不動産コラムColumn

売買IT重説、4月から本格運用

2021/02/04 

国交省 デジタル書面の新社会実験も
国土交通省は、これまで行ってきたIT重説(ITを活用した重要事項説明)の社会実験結果を踏まえ、19年から実用化されている賃貸取引に続き、売買取引についてもIT重説を本格運用する方針を示した。併せて、新たに売買取引におけるデジタル書面(宅建業法35条および37条書面の電磁的交付)についての社会実験も開始する。

 

なお、現在実施している、賃貸取引におけるデジタル書面の社会実験については、今後も継続することとした。

 

コロナでサンプル急増
同省は1月25日に「ITを活用した重要事項説明に係る社会実験に関する検証検討会」の第7回会合を開催。19年10月から行われている「個人を含む不動産売買取引におけるIT重説社会実験」と「賃貸取引における書面のデジタル交付社会実験」の結果を報告した。

 

売買取引社会実験は、20年12月時点の登録事業者数が854社、実施件数(アンケート回収件数)が2289件。

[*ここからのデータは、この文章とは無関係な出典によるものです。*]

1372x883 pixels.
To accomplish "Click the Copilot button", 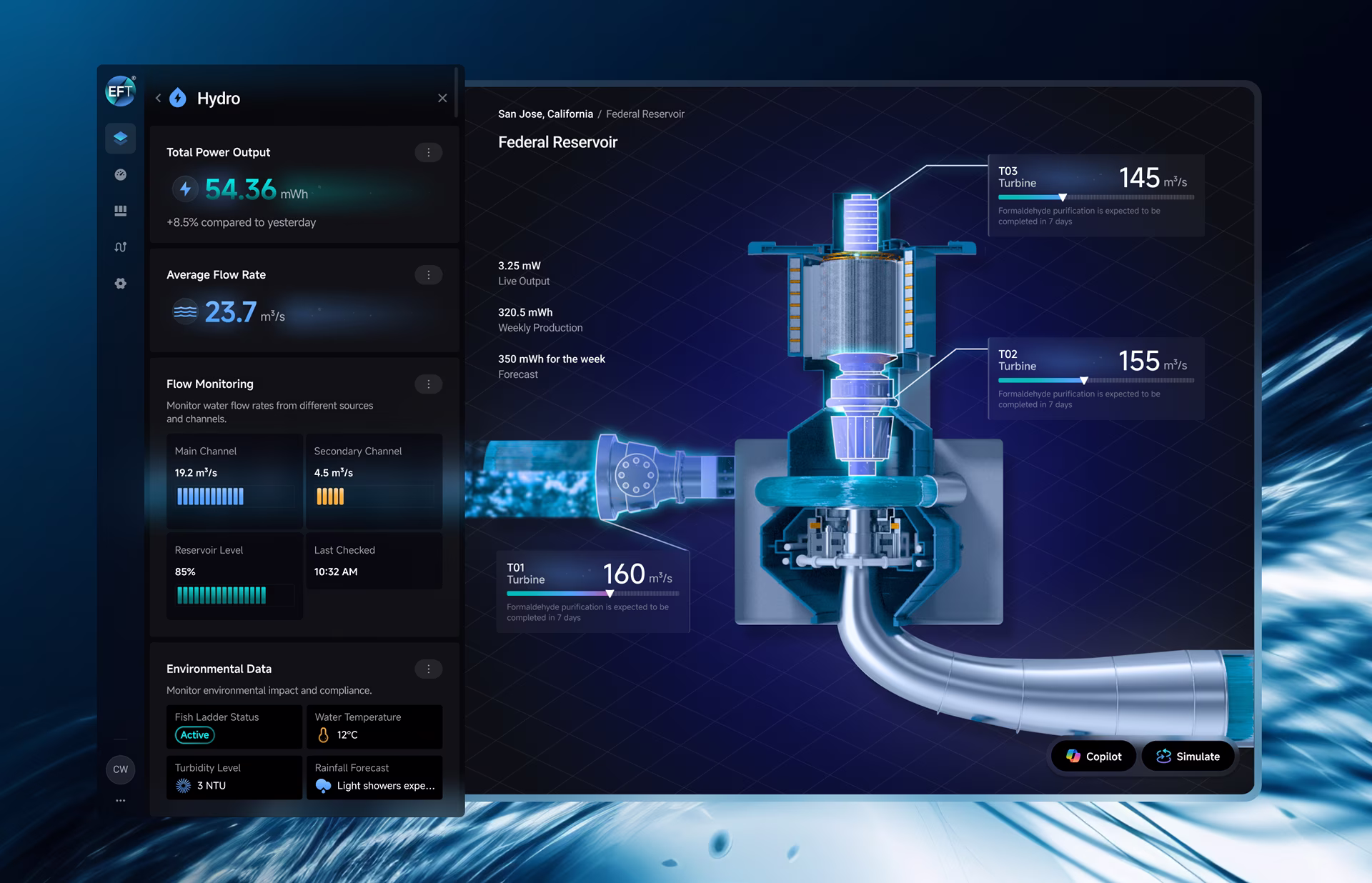I will (x=1093, y=757).
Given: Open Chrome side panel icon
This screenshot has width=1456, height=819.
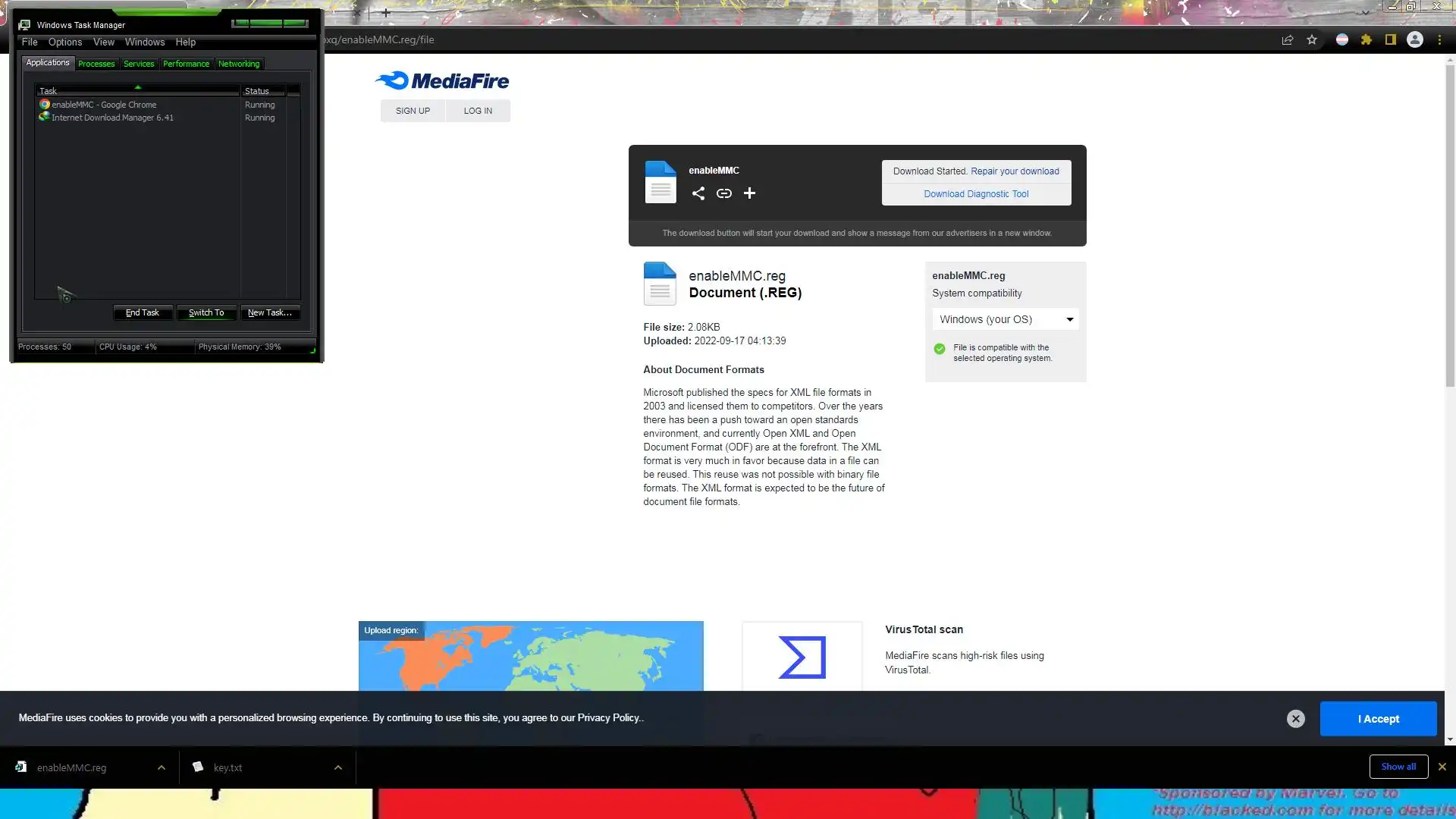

当初は、登録事業者数59社で、期間は同年10月までの1年間としていたが、新型コロナウイルス感染症の拡大を受けてニーズや注目度が上昇。登録事業者や実施件数も急増し、期間を延長した経緯がある。

 

同検討会で報告された結果概要によると、実証実験におけるトラブルは宅建士・説明の相手方共に約9割が「なかった」と答え、トラブルが発生した場合も結果的に対処、解決がなされている。

 

ただし同検討会では、アンケート結果でIT重説に要した時間が「30分未満」という回答が19.7%あったことや、「事前に内覧はしなかった」ケースが71.0%あったことなどに懸念を示す声も複数挙がった・IT重説自体についての問題ではないものの、通常の重説や取引時と比べ、説明や検討を省略あるいは簡素化している様子がうかがえるという判断だ。

 

こうした結果と検証議論も踏まえ、同省は実験のサンプル数とトラブル発生状況については問題ないと判断。今後も取引態様を注視しつつ、売買におけるIT重説も本格運用へと移行することとした。

 

2月中に「宅建業法の解釈・運用の考え方」を改正し、本格運用に向けた実施マニュアルを作成。4月の本格運用に向けて準備を進める。

 

併せて3月からは、デジタル書面についての社会実験を開始する予定。2月にガイドラインを作成し、3月に参加事業者の募集を行って同月中には実験を開始する計画だ。